==== Source extract

Strigi 0.5.8

Tue Feb 19 23:57:26 CET 2008

Name: Strigi
Version: 0.5.8
Type: KDE Improvement
Depend: 
License: LGPL
Homepage:
http://www.vandenoever.info/software/strigi/
More Info:
http://www.kde-apps.org/content/show.php?content=40889

Description:
 Strigi Desktop Search

Here are the main features of Strigi:
very fast crawling
very small memory footprint
no hammering of the system
pluggable backend, currently clucene and
hyperestraier, sqlite3 and xapian are in the works
communication between daemon and search program
over an abstract interface with two
implementations: DBus and a simple unix socket.
Especially the DBus interface makes it very easy
to write client applications. There are a few
sample scripts in the code using Perl, Python, GTK
and Qt. Writing clients is so easy that any Gnome
or KDE app could implement this.
Aditionally, there is a simple interface for
implementing plugins for extracting information.
We'll try to reuse the kat plugins, although
native plugins will have a large speed advantage.
Strigi also has calculation of sha1 for every file
crawled which allows for fast finding of duplicate
files.

Changelog:
 0.5.8
 - Improve quiting latency of the most important
analyzers. Now Strigi reacts more quickly when you
tell it to stop indexing.
 - Add a tool to analyze the analyzer latency
profile and find analyzers that have a high
latency.
 - Bring field names in line with the Xesam
ontology.
 - New analyzers for avi, wav, dds, rgb, sid and
ico file types.
 - Fix deepgrep (finally working again since
0.5.2) and extend the number of fields deepgrep
searches in. Now it also searches in fields that
are passed as "unsigned char*" to the IndexWriter,
but only if they are not registered as being
binary fields.

========
==== Rows

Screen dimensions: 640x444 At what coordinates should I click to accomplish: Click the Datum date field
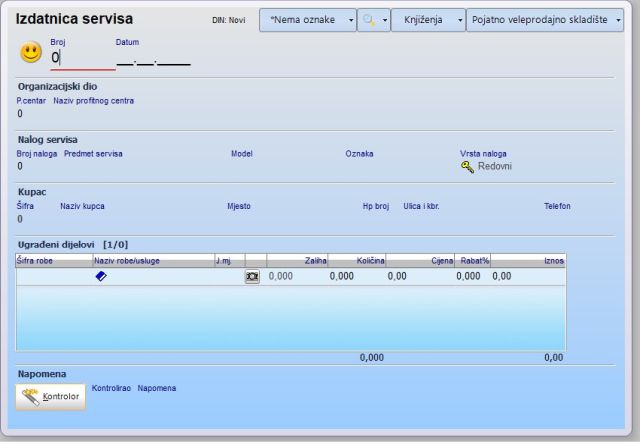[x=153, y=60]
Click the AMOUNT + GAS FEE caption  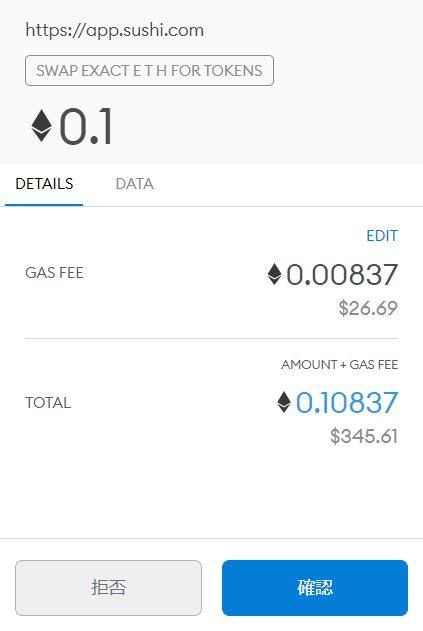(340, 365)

========
==== Rows

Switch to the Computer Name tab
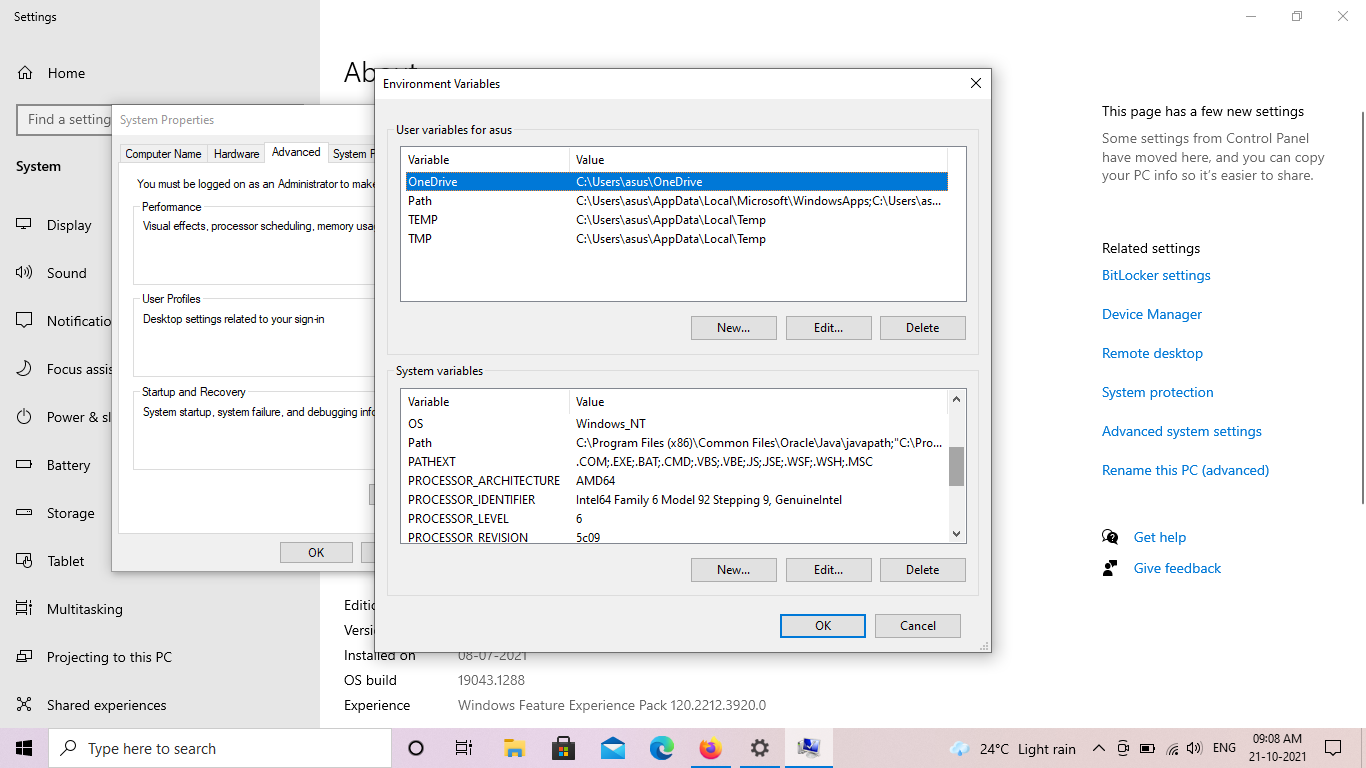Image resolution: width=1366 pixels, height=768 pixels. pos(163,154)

========

What is asked:
1 – According to the 0.5.8 changelog in the Strigi release notes, which file types got new analyzers?
2 – Continue the Strigi release notes from where they stop.
You won't need the lines for any of this.

Answers for this exercise:
1 – avi, wav, dds, rgb, sid, ico

2 –
 - Install two headers that provide metadata
information about field types. Basically, these
classes publish the ontology that strigi uses.
 - Fix a problem with CLucene throwing
CLuceneError. Because of -fvisibility=hidden, the
code did not recognize CLuceneError and caused it
to fall through, thus crashing programs using
libstreamanalyzer. A unit test to avoid the
problem from reappearing has been added.
 - Fix for system where setenv() is not available
(for instance windows). Hopefully those systems
have putenv() :)
 - Remove support for starting strigidaemon with
an arbiratry index type and index dir, but add an
option to use a different configuration file. This
effectively gives the use the same possiblities.
 - Fixes to the build system that allow strigi to
be built and tested as part of a larger project
(e.g. kdesupport).
 - 'strigicmd listFiles' now can be used to
retrieve all files/dir indexed under a certain
path
 - Added for support for Gentoo-way compilation
flags. Implemented more consistent and pretty
optional dependency handling.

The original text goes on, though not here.